We all become storytellers sitting near the fire. There’s some odd bond between flames and words. It’s almost spiritual.

Next Friday I am going to join a circle of women around a fire next to the river, for a ceremony of transitions for a few girls I care deeply about and have watched grow and become wonderful young women. I know we are going to tell stories about their childhood, about change, about life. And the fire will sanctify those stories like it has done for thousands of years.

I still want to know why though.

Occasional Story 2

When I first moved to the woods, I lived in a rustic cabin with no running water or electricity. It was summer and beautiful. I would eat breakfast on the old wood beams of a dilapidated deck, basking in sunshine, wind, scents of forest, sounds of the creek. I carried water from the creek, and learned about wildlife. One night I roamed with a flashlight trying to find the woman I’d heard screaming, only to learn later that cougars sound like women screaming…

And then winter came. I learned that it takes a huge amount of snow melting in a stock pan on the wood stove to make an inch of warm water. I learned that what looks like a huge amount of firewood when chopping it, shrinks to a tiny pile when stacked and needed. I learned a whitewater river can freeze if it gets cold enough. Those reading this that are locals will remember that winter of 1988 when the river froze. I quickly figured out that an outhouse in the summer, with the door open to mountain views, is much less romantic when the seat is covered with frost. The infamous words I said to my father still haunt me: “I’m not going to spend $200 on a heater that I’m only going to use a couple months a year!”
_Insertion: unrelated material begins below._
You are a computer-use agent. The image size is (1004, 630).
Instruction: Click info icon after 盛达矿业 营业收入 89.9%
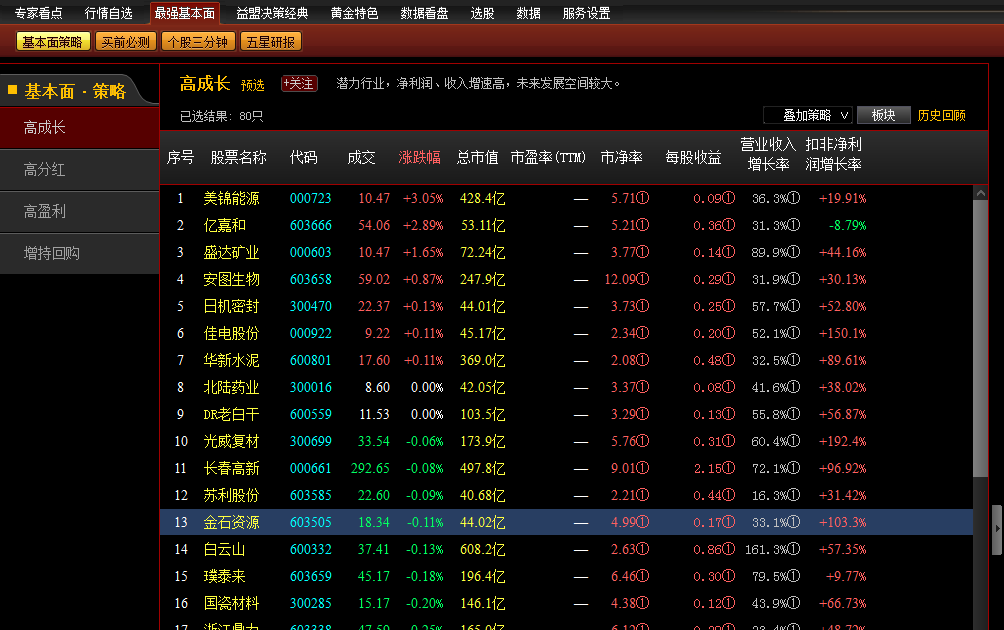(x=794, y=253)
Remember leg warmers? An elderly woman made me a pair and she struggled with knitting so they reached from ankle to crotch. Picture that as you read on because this is what I wore, layered, to bed that first winter: heavy wool socks over two other pairs of socks, leg warmers, sweat pants, tee-shirt, flannel nightgown heavy sweater, robe, mittens, scarf, a cat under a big pile of blankets (living hot water bottle) and a dog on my feet, under her own blanket.

I woke up each morning with the blankets frozen to the walls and my breath turned into frost on the blankets. The cat’s water was frozen and the windows had a thick layer of ice on them, on the inside.

I bought a propane heater.

It worked really good, creating a glow that looked warm at the far end of my tiny trailer. It kept the cat’s water from freezing if I put the dish next to it. But it did nothing for the blankets frozen to the wall. I got used to that ripping sound when I got out of bed in the morning.

My parents retired and moved into the tiny cabin that I have been restoring recently, and have posted pictures of on this blog. My father, being a genius, built a water wheel out of pulleys and pipe caps and old single cell batteries, creating electricity. My brother, father, and I, put in 1500 feet of pipe down the ridge to get the flow of water needed to generate the electricity. We still used kerosene lanterns, but the electricity powered a refrigerator (in the summer I had used a small cooler powered by a car battery), and my father’s television. Reception was terrible, and he swore shows came in better when there was snow on the mountain.

And now, many years later, I have come full circle in a way, living there again with my husband and son. I know to stack lots of firewood. I know to have a supply of kerosene. I know to can and preserve and freeze to fill the shelves for winter. I know not to yell at cougars or to look for them with a flashlight alone in the dark. I know when the bears are in my compost. I know the haunting sounds of owls hunting at night, and the sight of stars not dimmed by city light pollution.

But sometimes I miss those days of self-reliance, of knowing how to live without. Well, I don’t miss the frozen blankets.

Here’s a link of last winter, on the road I live on. http://www.youtube.com/watch?v=kB9eN5SCoO0&feature=plcp I’m giving my son a lesson on driving in the snow, and the snow was actually deeper than it looks here. We were driving from our place into town in our big red diesel truck.